Un autre pan de ce dossier, « Des End-User (Ndlr : certificat de l’utilisateur final) ont été délivrés pêle-mêle et cela présente un risque énorme en ce sens que du matériel pourrait être livré à un autre destinataire en dehors de l’Etat du Niger », s’inquiètent les enquêteurs. En guise d’illustrations, un End-User N°0032/EMAA/CAB, en date du 19 février 2018 (voir fac-similé), pour l’acquisition des canons d’aviation, d’armes collectives et calibres 12,7mn et de 916 missiles S8 non guidés a été octroyé. L’importateur du matériel est la société ARMEXIM TECHNOLOGIES LIMITED, Limassol Chypre, une société en zone franche n’ayant jamais contractéavecl’ÉtatduNiger. Ilenestdemême du End-User N°0159/EMAA/CAB du 19 décembre 2017.

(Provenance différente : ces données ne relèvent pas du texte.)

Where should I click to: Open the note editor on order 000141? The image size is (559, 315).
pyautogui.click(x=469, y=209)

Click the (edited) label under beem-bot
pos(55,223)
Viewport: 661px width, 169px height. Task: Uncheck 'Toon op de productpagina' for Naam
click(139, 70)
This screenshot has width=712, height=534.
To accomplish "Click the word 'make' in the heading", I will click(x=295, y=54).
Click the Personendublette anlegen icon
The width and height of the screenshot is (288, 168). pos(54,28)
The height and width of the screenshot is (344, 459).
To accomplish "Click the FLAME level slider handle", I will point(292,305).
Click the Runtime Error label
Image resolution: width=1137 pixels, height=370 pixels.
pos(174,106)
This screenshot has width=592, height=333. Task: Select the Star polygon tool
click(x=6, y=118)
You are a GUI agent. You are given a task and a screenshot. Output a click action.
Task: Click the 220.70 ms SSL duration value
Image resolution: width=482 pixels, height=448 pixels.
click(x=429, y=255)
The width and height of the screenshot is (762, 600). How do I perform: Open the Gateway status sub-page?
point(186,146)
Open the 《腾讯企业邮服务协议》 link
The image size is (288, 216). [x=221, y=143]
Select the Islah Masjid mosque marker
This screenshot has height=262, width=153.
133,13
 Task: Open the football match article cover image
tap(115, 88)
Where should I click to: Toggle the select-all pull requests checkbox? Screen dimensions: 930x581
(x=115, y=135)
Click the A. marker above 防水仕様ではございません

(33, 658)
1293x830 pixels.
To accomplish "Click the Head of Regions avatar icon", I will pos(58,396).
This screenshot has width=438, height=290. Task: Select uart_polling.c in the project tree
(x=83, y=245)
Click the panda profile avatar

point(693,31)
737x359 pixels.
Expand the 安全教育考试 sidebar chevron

La fuite en avant de quelques personnalités centrales de l’affaire
Selon les informations en notre possession, la création de ces sociétés fictives en zone franche serait l’œuvre de plusieurs acteurs clé du pouvoir à Niamey. Parmi ceux-ci, l’on cite notamment l’ancien ministre de la Défense Karidjo Mahamadou, qui serait passé par Abdourahaman Manzo, un militant du parti au pouvoir domicilié à Bruxelles ; le Directeur de Cabinet du président de la République Ouhoumoudou Mahamadou ; le Général Ibrahim Wally Karingama ; et Aboubacar Hima Massi dit « petit Boubé ».
Contacté par nos soins, Abdourahaman Manzo révèle que « l’armée nigérienne manque de matériel adéquat et que le budget de la Défense est utilisé pour enrichir les gens du système ». Il soutient « n’avoir jamais bénéficié » d’une quelconque « forme de favoritisme du système ». Sollicité par ICIJ [Consortium international des journalistes d’investigation], le ministre Karidjo Mahamadou, répondant lui-même au téléphone, dit : « Non, ce n’est pas Karidjo qui est au bout du fil. Je suis un de ses amis et je lui transmettrai les préoccupations de ICIJ ».
Quant à Ouhoumoudou Mahamadou, il a déclaré ne pas être en mesure de se prononcer sur ce dossier avant de nous raccrocher au nez. Pour sa part, le général Karingama a prétexté « s’amuser avec ses enfants » pour ne pas répondre aux sollicitations de ICIJ. Nous avons également durant toute l’enquête, essayé de contacter au téléphone Aboubacar Hima Massi dit «petit Boubé» en appelant sur ses six (6) numéros, mais il n’a jamais daigné décrocher nos appels.